Equality of power series implies that $a_1 = 0$ and
$$(k+2)a_{k+2} = \frac{1}{k!}$$
for all integers $k \geq 0$.
This implies that $a_{k} = \frac{1}{k(k-2)!}$
for $k \geq 2$, and the series solution is given by
$$\begin{aligned} y(x) &= \sum_{k=0}^\infty a_k x^k \\ &= a_0 + \sum_{k=2}^\infty \frac{x^k}{(k-2)!k} \\
 &= a_0 + \sum_{k=0}^\infty \frac{x^{k+2}}{k!(k+2)}. \end{aligned}$$
The sum starts from $k = 2$ since we have the general formula for $k \geq 2$. Furthermore, we have deduced that $a_1 = 0$ and we have no information on $a_0$ (which thus serves as an arbitrary constant to be determined).
Method 2:
Starting from your derived solution, we see that
$$y = C + \sum_{k=0}^\infty \frac{x^{k+1}}{k!} - \sum_{k=0}^\infty \frac{x^{k}}{k!}.$$
In the second summation term, the $k = 0$ term is yet another constant, so we can group it with the $C$ to obtain another arbitrary constant $C'$ and simplify it as follows:
$$\begin{aligned} y &= C' + \sum_{k=0}^\infty \frac{x^{k+1}}{k!} - \sum_{k=1}^\infty \frac{x^{k}}{k!} \\ &=C' + \sum_{k=0}^\infty \left(\frac{1}{k!}- \frac{1}{(k+1)!}\right) x^{k+1}.  \end{aligned}$$
At $k = 0$, note that $k! =  0! = 1 = 1! = (k+1)!$, so the sum starts from 1 instead.
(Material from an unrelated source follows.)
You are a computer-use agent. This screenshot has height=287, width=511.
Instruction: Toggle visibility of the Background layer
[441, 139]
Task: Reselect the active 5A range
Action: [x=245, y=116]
We thus have
$$\begin{aligned} y &= C' + \sum_{k=1}^\infty \left(\frac{1}{k!}- \frac{1}{(k+1)!}\right) x^{k+1} \\ &= C' + \sum_{k=0}^\infty \left(\frac{1}{(k+1)!}- \frac{1}{(k+2)!}\right) x^{k+2} \\ &= C' + \sum_{k=0}^\infty \left(\frac{k+2}{(k+2)!}- \frac{1}{(k+2)!}\right) x^{k+2} \\ &= C' + \sum_{k=0}^\infty \left(\frac{k+1}{(k+2)!}\right) x^{k+2}  \\
&= C' + \sum_{k=0}^\infty \left(\frac{k+1}{k!(k+1)(k+2)}\right) x^{k+2} \\
&= C' + \sum_{k=0}^\infty \left(\frac{1}{k!(k+2)}\right) x^{k+2}  \end{aligned}$$
and thus you have the same solution.